Issue (i): Whether allottees who had accepted a concession recorded in the regulatory authority's order could challenge that order in appeal and seek relief beyond the concession.
Analysis: The regulatory authority's order recorded that the allottees first sought interest on the entire amount and thereafter, after the matter was explained to them, restricted their demand to interest only on amounts collected after implementation of the Act. Once such a concession stood recorded in the judicial order, the proper course was to seek correction or clarification before the same authority. The recorded statement of what transpired before the authority could not be contradicted later in appeal by an oral assertion that no concession had been made.
Conclusion: The allottees could not seek relief beyond the concession recorded in the regulatory authority's order by filing an appeal.
Issue (ii): Whether the appellate tribunal could entertain an oral plea that no such concession had been made when the appeal memo did not specifically raise that ground.
Analysis: The appeal memo did not contain a clear pleading that the concession recorded in the regulatory authority's order was erroneous or that no such concession had been made. In the absence of such a pleading, the appellate tribunal could not have acted on an oral plea raised for the first time during hearing. The tribunal's approach in disbelieving the recorded concession without a foundational pleading was held to be unsustainable and jurisdictionally erroneous.

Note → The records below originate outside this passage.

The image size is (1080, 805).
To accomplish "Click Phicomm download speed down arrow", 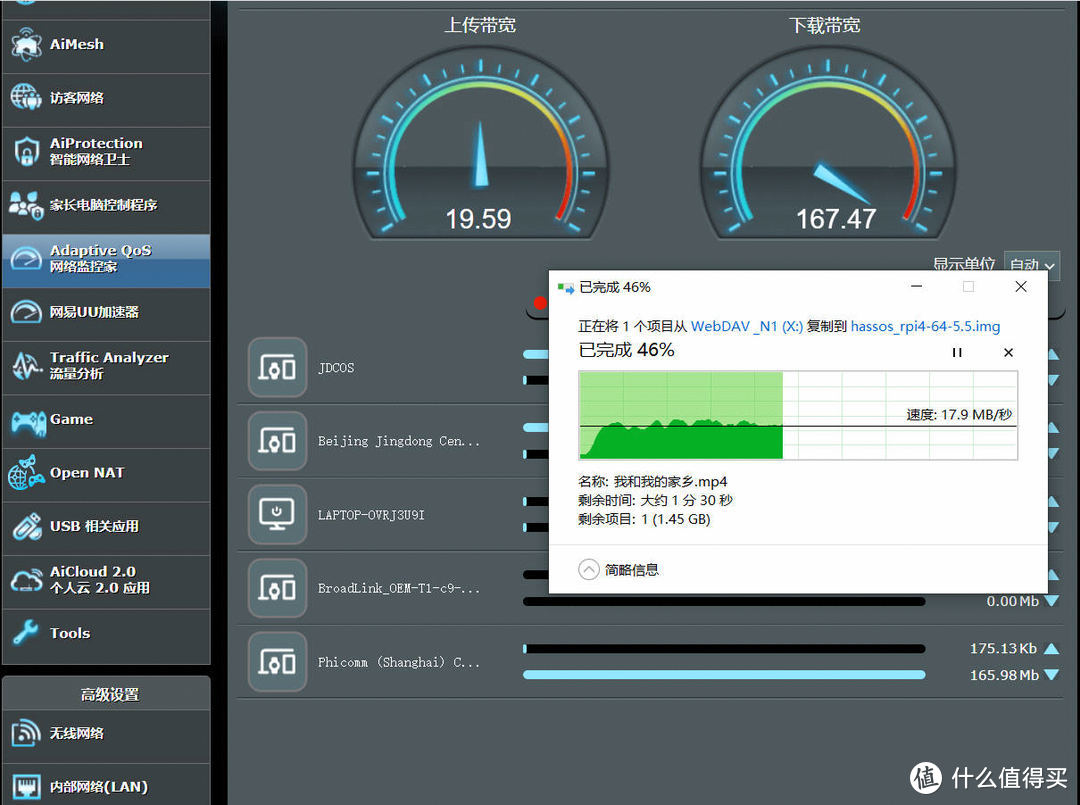I will point(1051,675).
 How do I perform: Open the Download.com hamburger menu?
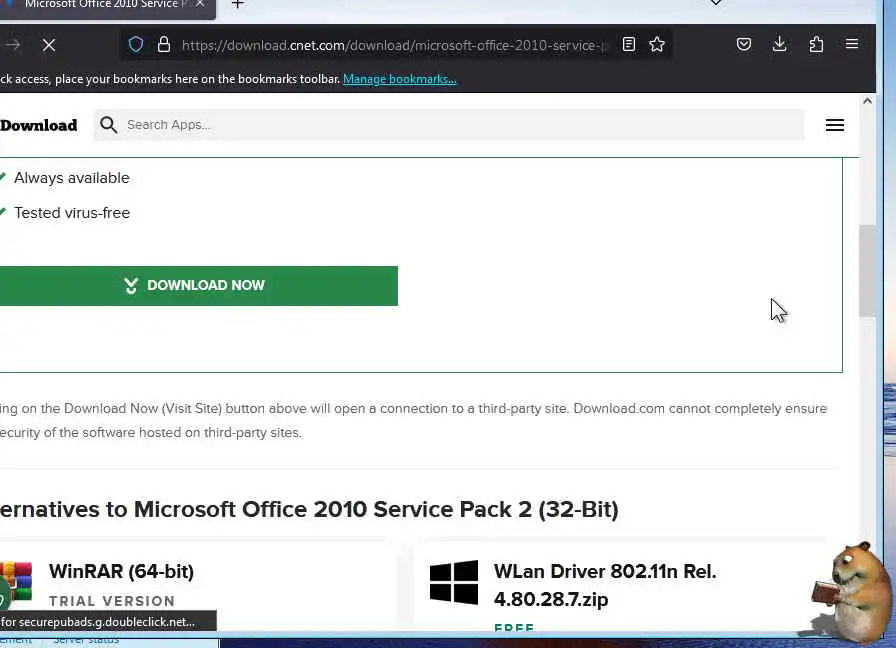pos(835,125)
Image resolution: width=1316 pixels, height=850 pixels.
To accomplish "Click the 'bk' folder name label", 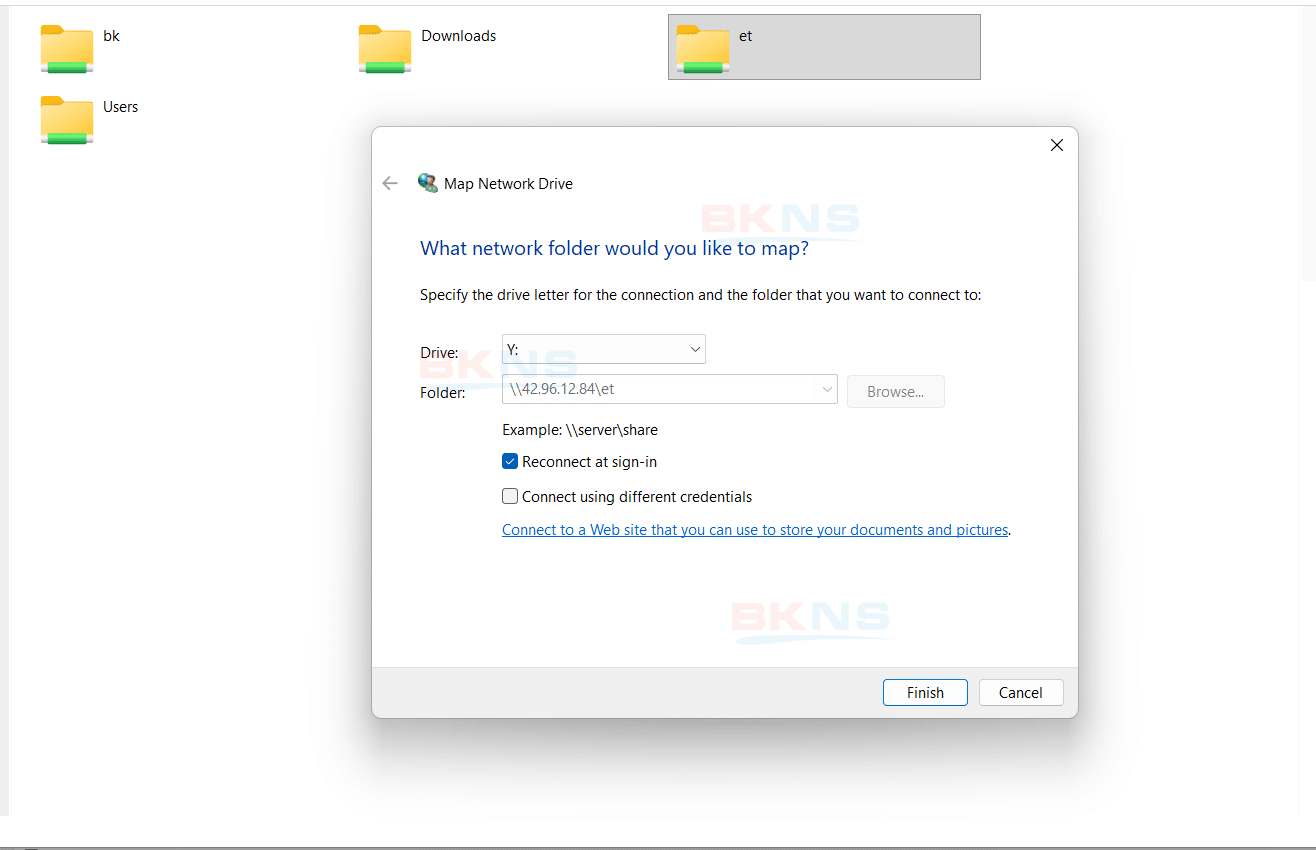I will (111, 36).
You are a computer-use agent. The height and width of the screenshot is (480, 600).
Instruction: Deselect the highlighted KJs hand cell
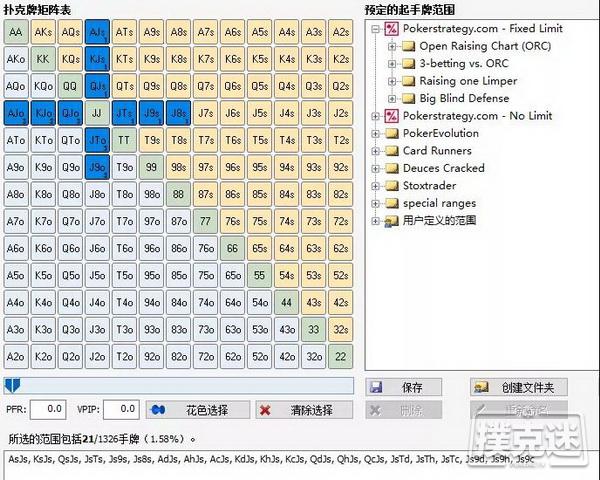(97, 59)
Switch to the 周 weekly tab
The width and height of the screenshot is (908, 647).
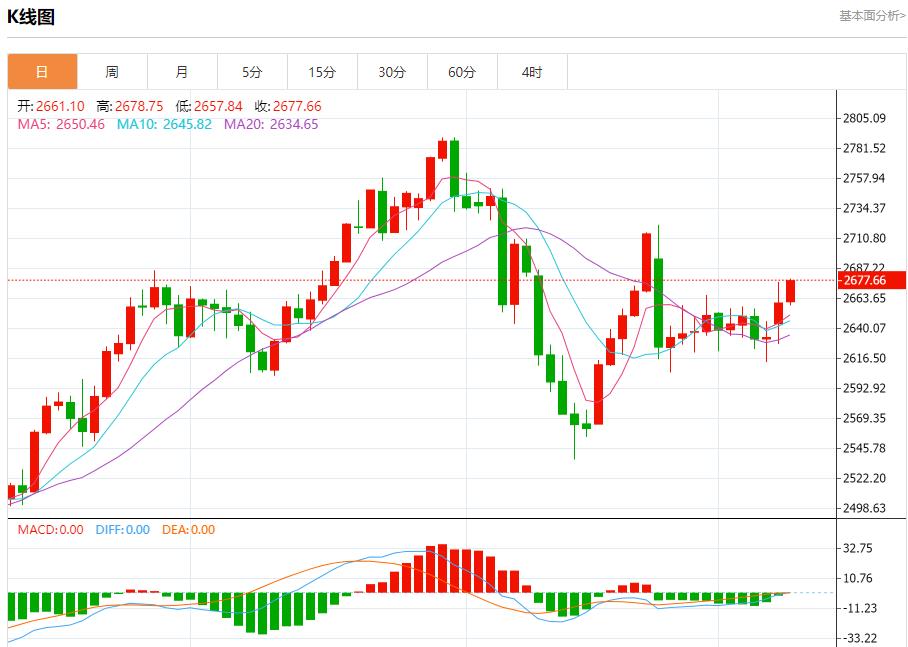coord(112,72)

Conclusion: The appellate tribunal could not entertain the oral plea that no concession had been made.
Final Conclusion: The appellate order was unsustainable and was set aside, with the regulatory authority's order restored and the appeal allowed in favour of the appellant.
Ratio Decidendi: A concession recorded in a judicial order is conclusive unless corrected before the same authority, and a party cannot in appeal contradict that record without a specific pleading and proper foundation.